Un duo belge, passionné d’histoires oubliées ou méconnues, revient sur celle, inouïe, des pianos Steinway parachutés lors de la Seconde Guerre mondiale pour maintenir le moral des troupes américaines.

C’est un récit court qui se lit d’une traite et porte bien son nom : Interlude. L’histoire d’une parenthèse, d’un temps suspendu et de musique aussi qui, pour le coup, prend tout son sens : celui de fêter, de vibrer et de s’évader ou encore, comme le dit l’adage populaire, d’adoucir les mœurs, philosophie particulièrement vérifiable en 1944 quand le monde était à feu et à sang. L’un des personnages, sergent de son état, le reconnaît : «La guerre, ça ne se résume pas qu’aux grands évènements!». Il y en a d’autres, singuliers et anecdotiques, qui prennent en effet tout autant de valeur. Céline Pieters et Celia Ducaju viennent justement d’en exhumer un.

On est à la fin de la Seconde Guerre mondiale, à La Roche-en-Ardenne, ville située dans la province de Luxembourg, en Belgique. Sur le front, les soldats américains attendent que les Allemands déposent les armes, mais c’est bien connu : «Une guerre, c’est toujours plus long que ce qu’on s’imagine, et quand ça dure, c’est au moral que la victoire se joue», rappelle à nouveau le gradé. Pataugeant dans la boue et un froid humide, ses hommes voient alors tomber du ciel un étrange colis, balancé directement depuis un bombardier B-17. Dans l’imposante caisse en bois capitonnée, un piano qui, le temps d’interpréter et de chanter quelques standards, va les ramener «à la maison», loin de la boucherie.

La musique est plus essentielle pour les vivants que les cercueils ne le sont pour les morts

Subitement, la troupe retrouve le sourire, certains soldats un peu plus que d’autres. Ainsi, John retourne à ses gammes et le sergent Brown fait apprécier sa voix de ténor, tandis que le jeune Andrew tourne les pages des partitions. Mais l’adversaire n’a pas dit son dernier mot, et lorsqu’il passe à l’offensive, il faut vite déguerpir et avancer léger. Mais les trois hommes refusent de laisser sur place l’instrument. Et tandis que le reste de la compagnie file vers Dinant, ils emmènent avec eux, dans la neige et à travers les dangers, le Steinway, symbole de jours meilleurs à venir. Ils ont 48 heures pour rejoindre la troupe, sinon ils seront traités comme des déserteurs. Un petit interlude dans un «merdier interminable»…

Sans rien révolutionner, Céline Pieters (au scénario) et Celia Ducaju (dessin), amatrices de faits oubliés ou méconnus, comme le précise Dargaud, arrivent en BD avec cette folle mais véridique histoire des 2 436 pianos expédiés sur différents fronts, de l’Europe à l’Asie en passant par l’Afrique. Jusque-là, en raison des restrictions sur le cuivre et d’autres matières premières, l’usine Steinway & Son de New York était réquisitionnée pour fabriquer des planeurs et des cercueils. Sur l’insistance de son patron (dont quatre fils combattent en Normandie avec les alliés) et l’écoute du gouvernement Roosevelt, elle va se remettre à construire ses instruments, mais en mode tout-terrain : ils seront très robustes et peints aux couleurs de camouflage. Leur nom : les Victory Verticals, car avec eux, l’issue du conflit sera triomphante et se fera en chansons.

##############################

**CE QUE VOUS FEREZ:**
1/ D'après le document source, quel nom portaient les pianos robustes que Steinway a recommencé à fabriquer ?
2/ Poursuivez le document source sur les pianos Steinway parachutés, à partir de sa dernière phrase.

**DONNÉES FOURNIES:**
##############################

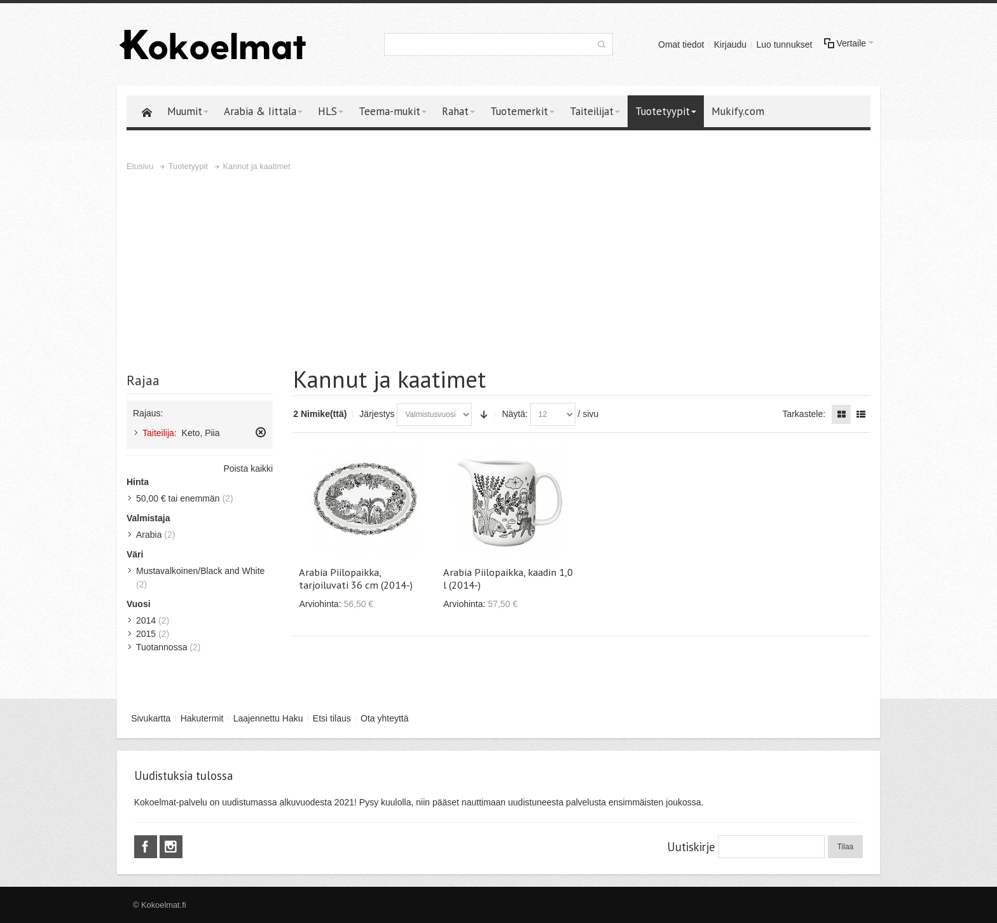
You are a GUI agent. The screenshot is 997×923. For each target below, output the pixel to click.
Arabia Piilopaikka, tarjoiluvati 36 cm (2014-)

##############################

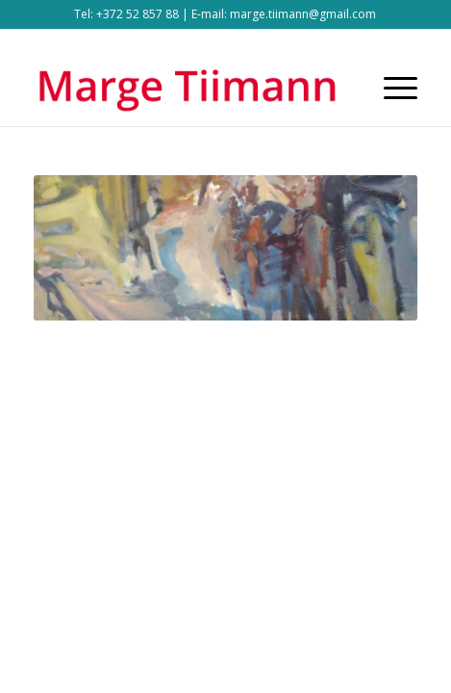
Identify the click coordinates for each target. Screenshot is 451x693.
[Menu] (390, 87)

##############################

**RÉPONSES SUCCESSIVES:**
1/ Les Victory Verticals.

2/
On sent que le duo belge, nouveau venu dans le roman graphique, n’a pas tout mis dans cet Interlude, bien que ses doubles pages charment, évasions colorées qui tranchent avec les teintes glaciales des champs de bataille. Sans oublier le récit qui, bien que mené sur un rythme militaire, donne à réfléchir avec ses horreurs, ses rencontres et ses témoignages (notamment sur la condition des femmes en temps de guerre). Les auteurs se rattrapent en fin d’ouvrage avec un dossier pédagogique, des photos d’archives et, c’est entendu, une compilation des morceaux interprétés dans l’histoire. Oui, réécouter l’orchestre de Glenn Miller ou Louis Prima fait son petit effet. Car comme le clamait en son temps Theodore E. Steinway, déjà définitif sur la question : «La musique est plus essentielle pour les vivants que les cercueils ne le sont pour les morts».

Interlude, de Céline Pieters  & Celia Ducaju. Dargaud.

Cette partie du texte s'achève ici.